Analizzando la vasta e assai poco originale produzione del D., si può notare come il decoro e il "realismo romantico" delle sue sculture risentano moltissimo del clima risorgimentale di quei decenni, teso all'esaltazione retorica delle glorie patrie e delle virtù civili e insieme alla ricerca del "vero" unito al "bello". Solo nell'ultimo periodo della sua attività, il linguaggio stilistico del D. sembra evolversi lentamente verso soluzioni meno accademiche (si veda ad esempio il celebre Angelo del Moore)in cui, sotto le forme neopuriste, si agitano nuovi fermenti ed una più intensa espressività.
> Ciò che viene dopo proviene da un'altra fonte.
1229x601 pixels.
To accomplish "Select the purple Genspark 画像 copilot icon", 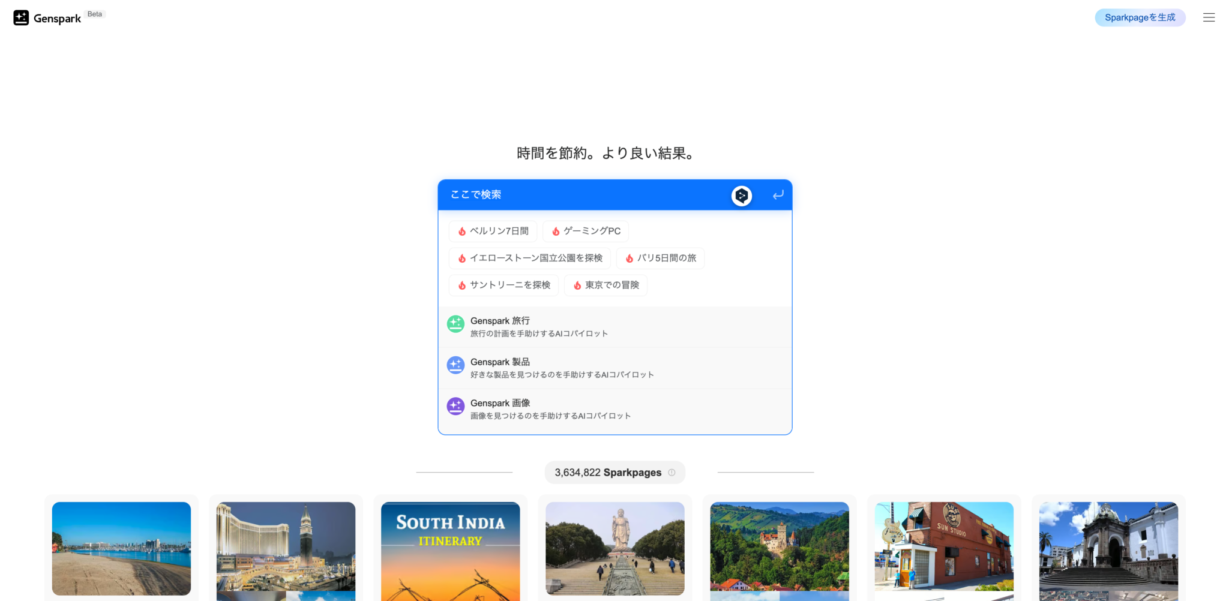I will tap(455, 406).
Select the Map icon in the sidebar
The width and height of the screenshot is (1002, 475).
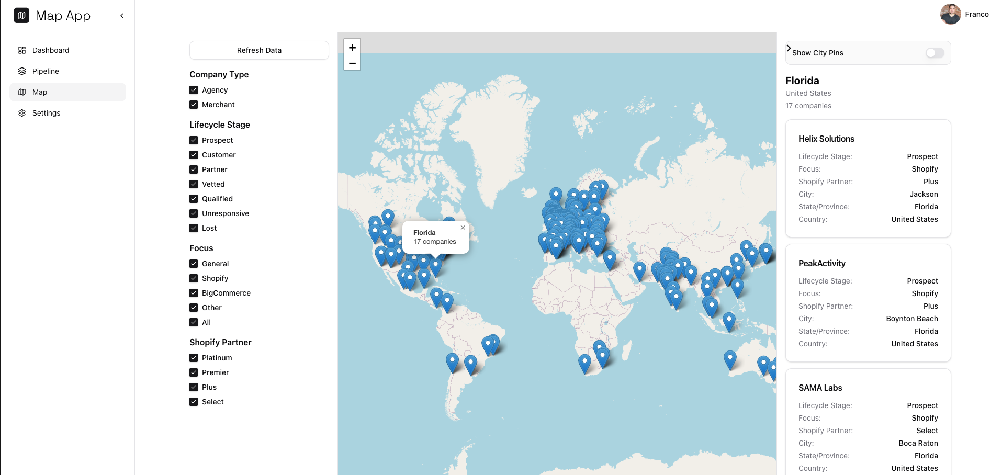coord(21,92)
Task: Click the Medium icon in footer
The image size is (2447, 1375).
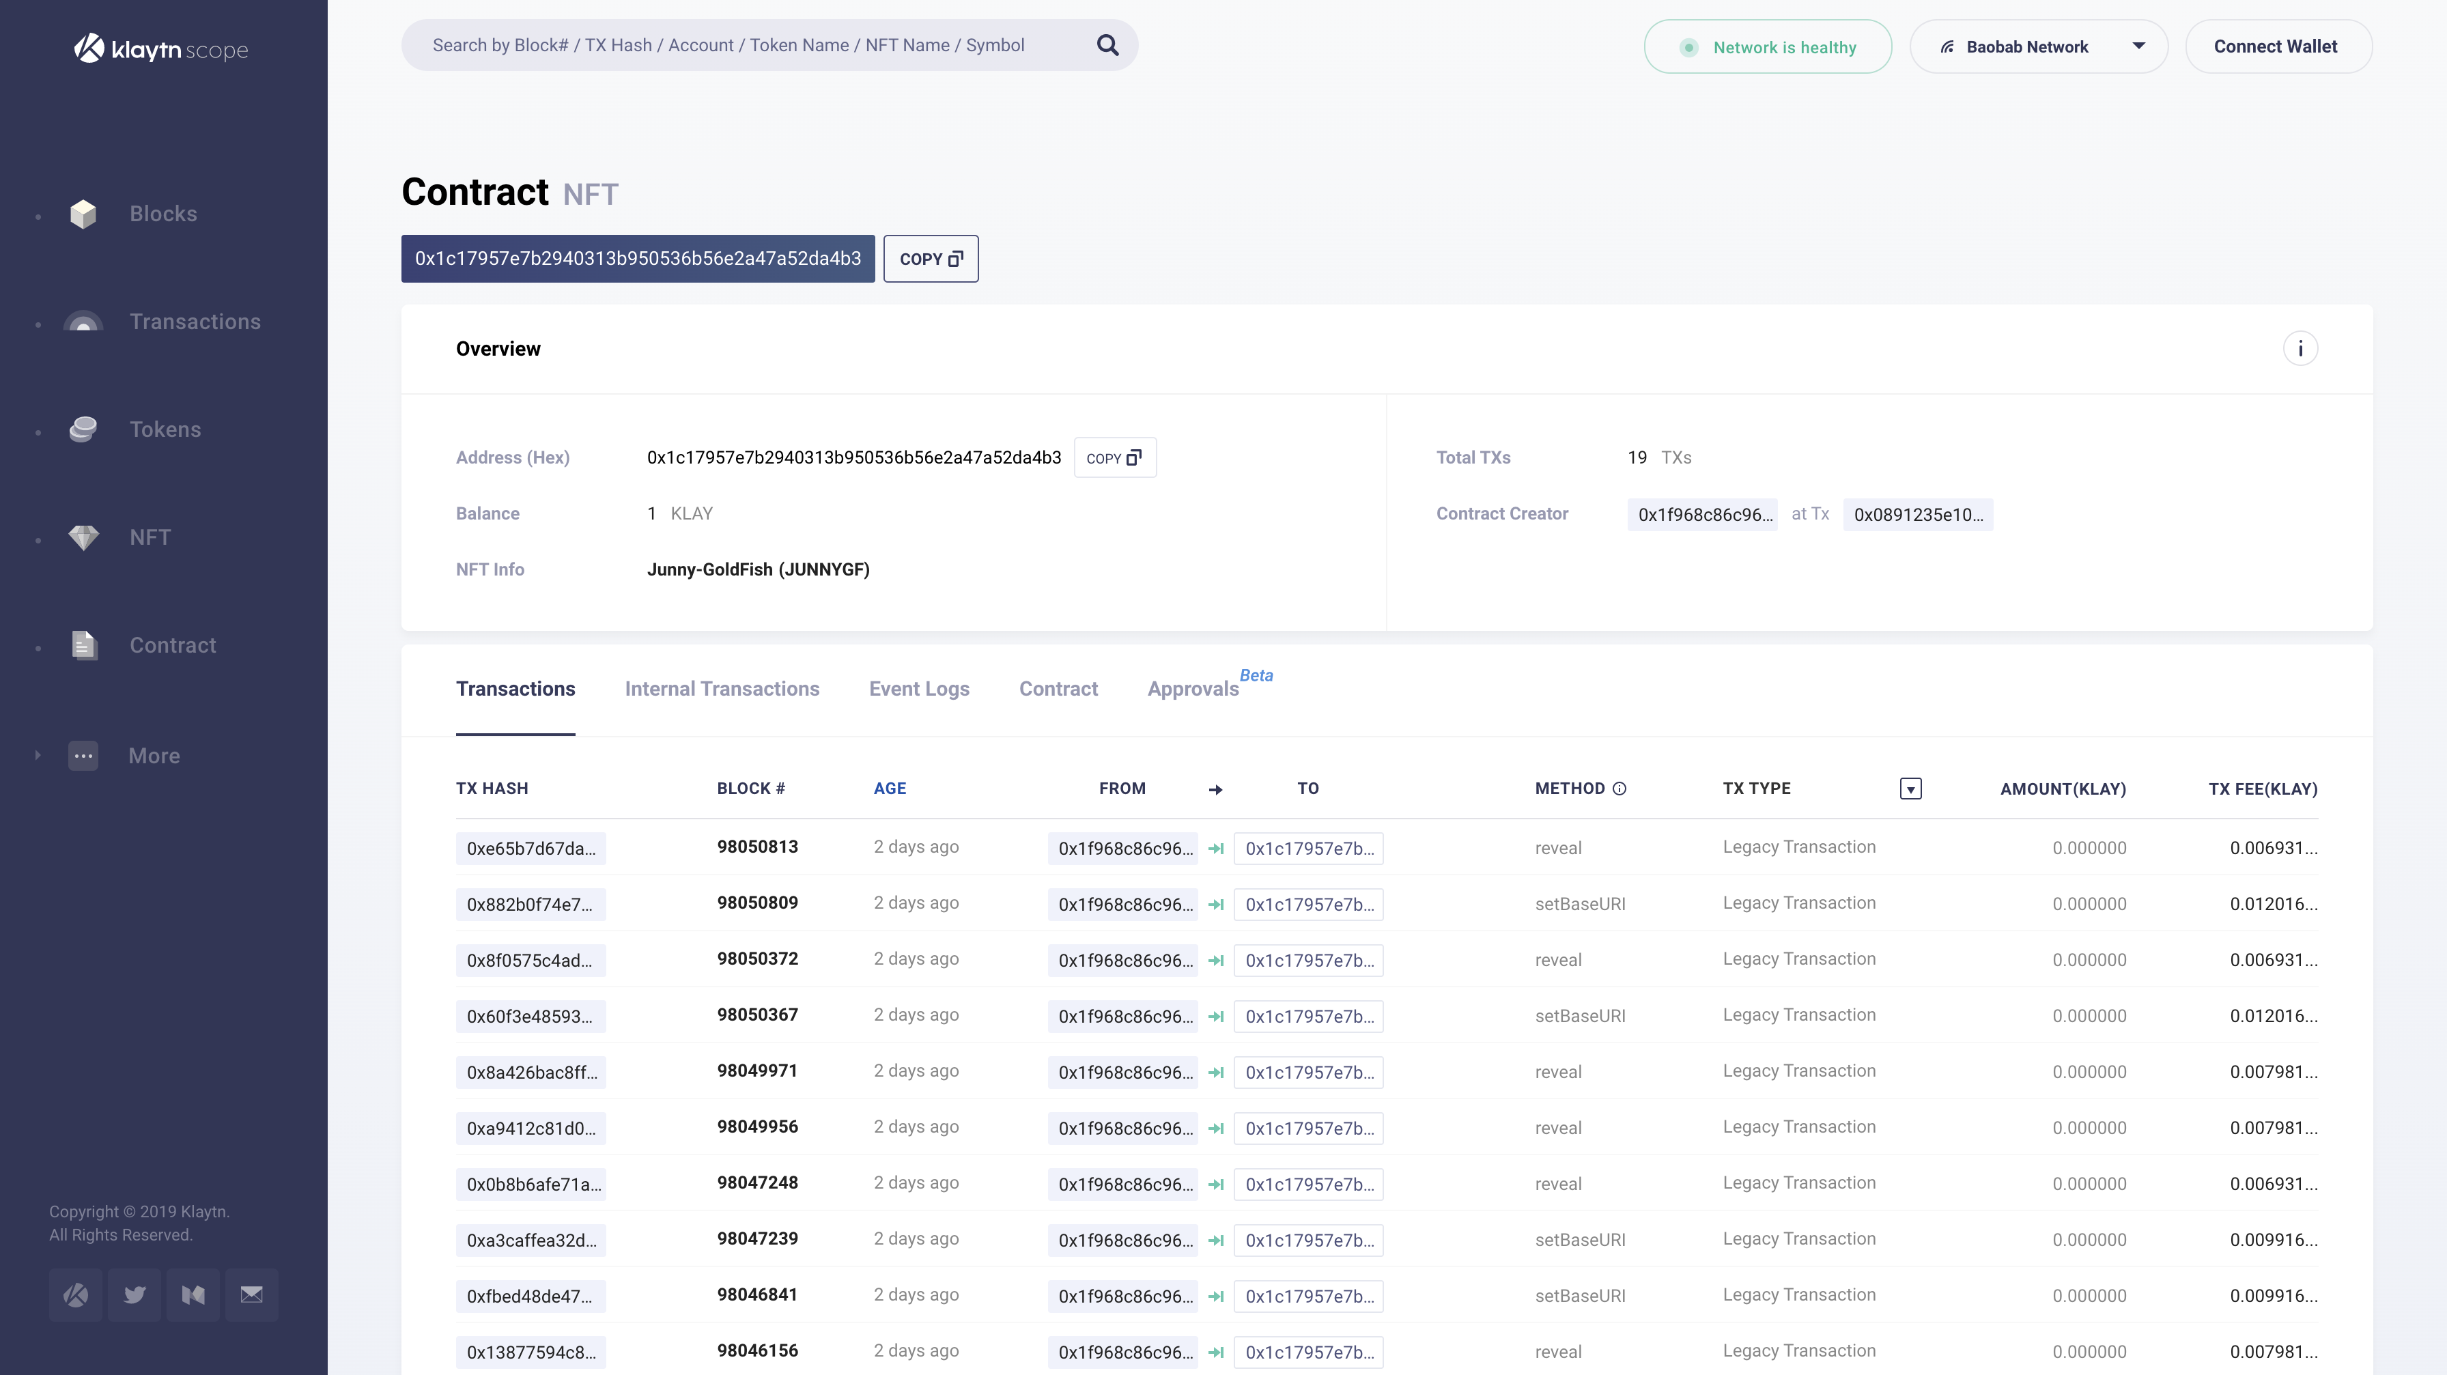Action: pos(193,1294)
Fonti e Bibl.: Necr. in L'Illustrazione universale, 19 sett. 1875, p. 454; S. Salomone Marino, B. D., in Nuove Effemeridi siciliane, s. 3, V (1875), pp. 224 s.; Catalogo dell'Esposizione italiana agraria, industriale e artistica, Firenze 1861, p. 237; Il Giornale artistico (Firenze), 16 giugno 1873, p. 60; 14 nov. 1873, p. 133; G. Abbatecola, Guida e critica della grande Esposizione nazionale di belle arti di Napoli del 1877, Napoli 1877, pp. 122 s.; P. S. Lanza di Trabia, La scultura in Sicilia nei secoli XVII, XVIII e XIX, in Nuove Effemeridi siciliane, s. 3, X (1880), p. 144; G. Strafforello, La Patria. Geografia dell'Italia. La Sicilia, VII, Torino 1893, pp. 87, 99, 118; V. Di Giovanni, Iscrizioni, ricordi funebri e salmi, Palermo 1900, pp. 148 s.; O. Guerrieri, La Galleria d'arte moderna della città di Palermo, in Emporium, LXXVI (1932), p. 10; P. Sgadari di Lo Monaco, Pittori e scultori siciliani dal Seicento al primo Ottocento, Palermo 1940, p. 42; F. Meli, La Regia Accad. di belle arti di Palermo, Firenze 1941, p. 58; Il ritratto palermitano dell'Ottocento (cat.), a cura di R. Collura, Palermo 1966, p. 6; A. Barilaro, S. Domenico di Palermo. Pantheon degli uomini ill. di Sicilia, Palermo 1971, pp. 106, 115, 117, 125 s., 142, 151, 157; Opere inedite o poco note di artisti siciliani dal 1880 al 1950 (cat.), a cura di R. Collura, Palermo 1971, p. 12; F. Grasso, Ottocento e Novecento in Sicilia, in Storia della Sicilia, X, Palermo 1981, p. 183; U. Thieme-F. Becker, Künstlerlexikon, IX, pp. 22 s.; Diz. dei siciliani illustri, Palermo 1939, pp. 168 s.